So geht er nun zu den Menschen. Wie ist das furchtbar, dass auch Christus, der Leidende, den schweren Weg zu den Menschen gehen musste. Da die Todesangst nicht von ihm wich, stand er auf, einmal, zweimal und ging zu seinen Jüngern, aber diese schliefen. Da flehte er: „Wachet doch mit mir.“ Warum bittet er so? Es ist ihm ergangen, wie es allen leidenden Menschen ergeht: sie schauen aus nach einem hilfreichen Menschen. Wenn er ihnen auch nicht helfen kann, wenn sie wenigstens einen Menschen sehen, wenigstens einen Menschen hören, wenigstens eine Hand fassen können, dann ist es schon leichter. So kommt der Heiland zu seinen Jüngern. Sie können den Kelch nicht trinken, sie können ihn nicht befreien, sie können ihm die Todesangst nicht wegnehmen, aber hören möchte er sie wenigstens, sehen möchte er sie. So bittet er sie, mit ihm zu wachen. Aber er fand nicht, was er suchte. Die Jünger schliefen und waren schlaftrunken und gaben ihm nur verworrene Antworten. Sie verstanden ihn nicht in seiner Not, denn er war zu weit weg. Wenn ein Mensch einmal ganz tief in der Not ist, ist er immer einsam. In der großen Not ist der Mensch immer allein. Wir sehen an dem Hilfeflehen Christi, dass sein Leiden wirklich bis auf den Grund gereicht hat, auf den Grund einer furchtbaren Einsamkeit, wo seine Jünger, die es doch gut mit ihm meinten, nichts mehr verstanden.
Dann sprach er das wunderbare, ja das erschreckende Wort: „Vater, nicht mein Wille geschehe, sondern der deine.“ Das ist ein Wort voll von Geheimnissen, von Unbegreiflichkeiten.

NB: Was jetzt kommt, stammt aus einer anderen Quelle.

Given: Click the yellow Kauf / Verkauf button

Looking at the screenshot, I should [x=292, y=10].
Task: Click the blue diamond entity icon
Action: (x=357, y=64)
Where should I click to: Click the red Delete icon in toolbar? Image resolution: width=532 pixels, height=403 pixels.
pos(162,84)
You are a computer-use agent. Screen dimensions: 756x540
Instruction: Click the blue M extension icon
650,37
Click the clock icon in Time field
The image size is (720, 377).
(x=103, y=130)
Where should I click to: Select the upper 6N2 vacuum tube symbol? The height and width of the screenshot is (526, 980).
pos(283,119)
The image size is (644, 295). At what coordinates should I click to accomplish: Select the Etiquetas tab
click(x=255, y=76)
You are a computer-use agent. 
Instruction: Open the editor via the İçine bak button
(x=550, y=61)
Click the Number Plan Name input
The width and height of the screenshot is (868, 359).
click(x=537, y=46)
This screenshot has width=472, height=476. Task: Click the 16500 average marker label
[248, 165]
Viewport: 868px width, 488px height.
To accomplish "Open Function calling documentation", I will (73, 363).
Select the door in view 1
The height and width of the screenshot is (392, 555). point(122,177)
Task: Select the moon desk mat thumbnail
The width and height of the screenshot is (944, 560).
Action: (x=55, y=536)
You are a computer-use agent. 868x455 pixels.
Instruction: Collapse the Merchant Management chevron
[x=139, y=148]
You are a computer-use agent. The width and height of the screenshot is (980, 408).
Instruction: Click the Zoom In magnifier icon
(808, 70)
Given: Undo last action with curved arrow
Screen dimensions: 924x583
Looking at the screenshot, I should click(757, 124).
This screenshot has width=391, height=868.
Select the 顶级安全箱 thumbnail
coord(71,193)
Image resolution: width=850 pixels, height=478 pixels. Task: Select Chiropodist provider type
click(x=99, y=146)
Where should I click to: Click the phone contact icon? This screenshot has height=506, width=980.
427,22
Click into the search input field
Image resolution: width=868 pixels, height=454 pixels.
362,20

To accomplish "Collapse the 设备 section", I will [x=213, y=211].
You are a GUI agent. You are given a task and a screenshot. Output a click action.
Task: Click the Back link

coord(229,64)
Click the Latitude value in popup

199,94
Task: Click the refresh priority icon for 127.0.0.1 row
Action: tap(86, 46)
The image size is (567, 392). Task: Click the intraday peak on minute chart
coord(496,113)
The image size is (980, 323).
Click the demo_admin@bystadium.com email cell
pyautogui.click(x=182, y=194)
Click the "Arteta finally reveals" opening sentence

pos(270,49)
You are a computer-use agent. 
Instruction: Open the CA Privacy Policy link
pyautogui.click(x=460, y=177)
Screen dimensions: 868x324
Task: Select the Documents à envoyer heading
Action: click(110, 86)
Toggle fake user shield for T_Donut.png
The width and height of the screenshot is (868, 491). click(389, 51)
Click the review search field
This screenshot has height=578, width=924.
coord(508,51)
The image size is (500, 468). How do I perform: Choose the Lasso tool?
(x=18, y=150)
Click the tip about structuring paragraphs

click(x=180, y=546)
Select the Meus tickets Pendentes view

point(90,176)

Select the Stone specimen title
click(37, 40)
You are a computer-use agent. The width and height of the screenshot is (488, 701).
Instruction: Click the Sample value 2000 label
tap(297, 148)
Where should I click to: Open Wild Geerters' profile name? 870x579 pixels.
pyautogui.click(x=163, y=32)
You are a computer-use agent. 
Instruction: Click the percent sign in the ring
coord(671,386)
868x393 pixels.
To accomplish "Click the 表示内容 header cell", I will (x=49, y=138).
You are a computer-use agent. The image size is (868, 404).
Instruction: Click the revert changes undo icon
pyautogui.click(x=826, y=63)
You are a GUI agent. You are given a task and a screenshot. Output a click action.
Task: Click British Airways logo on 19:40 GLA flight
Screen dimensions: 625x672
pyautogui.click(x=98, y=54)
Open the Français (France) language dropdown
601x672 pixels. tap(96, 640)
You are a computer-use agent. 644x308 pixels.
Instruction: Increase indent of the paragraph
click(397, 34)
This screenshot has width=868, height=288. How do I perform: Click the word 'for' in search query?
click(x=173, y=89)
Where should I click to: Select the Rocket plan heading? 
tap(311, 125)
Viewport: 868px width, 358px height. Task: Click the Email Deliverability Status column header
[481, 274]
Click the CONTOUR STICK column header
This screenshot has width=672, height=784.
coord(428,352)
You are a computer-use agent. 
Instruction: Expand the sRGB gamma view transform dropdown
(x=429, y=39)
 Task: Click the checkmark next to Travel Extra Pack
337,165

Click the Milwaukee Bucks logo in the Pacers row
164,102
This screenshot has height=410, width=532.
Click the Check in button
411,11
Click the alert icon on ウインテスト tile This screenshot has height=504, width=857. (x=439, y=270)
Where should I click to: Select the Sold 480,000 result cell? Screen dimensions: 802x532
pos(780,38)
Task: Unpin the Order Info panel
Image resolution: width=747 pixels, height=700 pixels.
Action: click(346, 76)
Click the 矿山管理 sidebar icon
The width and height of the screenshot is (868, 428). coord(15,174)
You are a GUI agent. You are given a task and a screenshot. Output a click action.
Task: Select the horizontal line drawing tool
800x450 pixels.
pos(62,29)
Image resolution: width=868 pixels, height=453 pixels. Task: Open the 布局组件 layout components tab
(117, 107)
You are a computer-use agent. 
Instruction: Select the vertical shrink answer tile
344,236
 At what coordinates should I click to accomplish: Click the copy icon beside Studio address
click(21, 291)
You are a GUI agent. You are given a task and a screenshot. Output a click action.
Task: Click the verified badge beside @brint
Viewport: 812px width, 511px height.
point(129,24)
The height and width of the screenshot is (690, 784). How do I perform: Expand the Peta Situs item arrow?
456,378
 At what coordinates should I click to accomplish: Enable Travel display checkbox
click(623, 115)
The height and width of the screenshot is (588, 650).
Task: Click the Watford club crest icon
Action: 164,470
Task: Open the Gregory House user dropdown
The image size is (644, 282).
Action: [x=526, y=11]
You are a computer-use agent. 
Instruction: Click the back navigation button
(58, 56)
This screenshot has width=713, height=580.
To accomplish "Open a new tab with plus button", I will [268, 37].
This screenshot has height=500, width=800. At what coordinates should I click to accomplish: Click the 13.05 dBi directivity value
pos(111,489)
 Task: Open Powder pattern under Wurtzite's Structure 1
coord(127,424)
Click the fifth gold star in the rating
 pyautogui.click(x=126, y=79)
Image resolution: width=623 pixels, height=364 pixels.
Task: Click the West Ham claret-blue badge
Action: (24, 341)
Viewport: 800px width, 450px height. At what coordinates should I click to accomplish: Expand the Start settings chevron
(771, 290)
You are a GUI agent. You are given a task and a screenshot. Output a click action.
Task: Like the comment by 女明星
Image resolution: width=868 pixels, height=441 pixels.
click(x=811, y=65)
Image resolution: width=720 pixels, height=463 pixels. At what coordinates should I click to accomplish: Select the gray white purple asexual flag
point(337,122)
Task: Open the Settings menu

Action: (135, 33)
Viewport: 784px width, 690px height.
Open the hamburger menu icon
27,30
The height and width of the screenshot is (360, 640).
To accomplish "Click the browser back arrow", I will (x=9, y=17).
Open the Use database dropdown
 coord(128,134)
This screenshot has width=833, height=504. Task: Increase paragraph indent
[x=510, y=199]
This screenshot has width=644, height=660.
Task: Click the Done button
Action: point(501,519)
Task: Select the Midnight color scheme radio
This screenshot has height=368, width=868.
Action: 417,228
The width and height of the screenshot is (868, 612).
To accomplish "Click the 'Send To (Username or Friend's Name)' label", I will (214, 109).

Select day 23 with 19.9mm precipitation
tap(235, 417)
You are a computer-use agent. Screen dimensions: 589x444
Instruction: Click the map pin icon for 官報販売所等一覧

Da ist ein Gegensatz zwischen dem Willen Gottes und seinem Willen; diese beiden Willen gehen auseinander. Er will etwas anderes, als sein Vater will. Was ist das für ein Geheimnis. Wie ist es möglich, dass der Wille Jesu Christi, des Sohnes Gottes, ein anderer ist als der Wille des Vaters? „Nicht mein Wille geschehe, sondern der deine.“ Dein Wille geschehe, nicht der meine, d.h. über meinen Willen sollst du hinweggehen, mein Wille soll unberücksichtigt bleiben, auf meinen Willen sollst du nicht achten, du sollst einfach handeln, als ob ich gar nicht da wäre¸ auf mich kommt es gar nicht an. Das ist in der Tat Opferwille, das ist der Wille, ausgelöscht zu werden, übersehen zu werden von Gott. Und Christus weiß, dass er beim Worte genommen werden wird, dass Gott es in der Tat so machen wird. So ist Gott: er ist imstande, über den Willen seines Sohnes hinwegzugehen. Dieses Opfer wird angenommen werden.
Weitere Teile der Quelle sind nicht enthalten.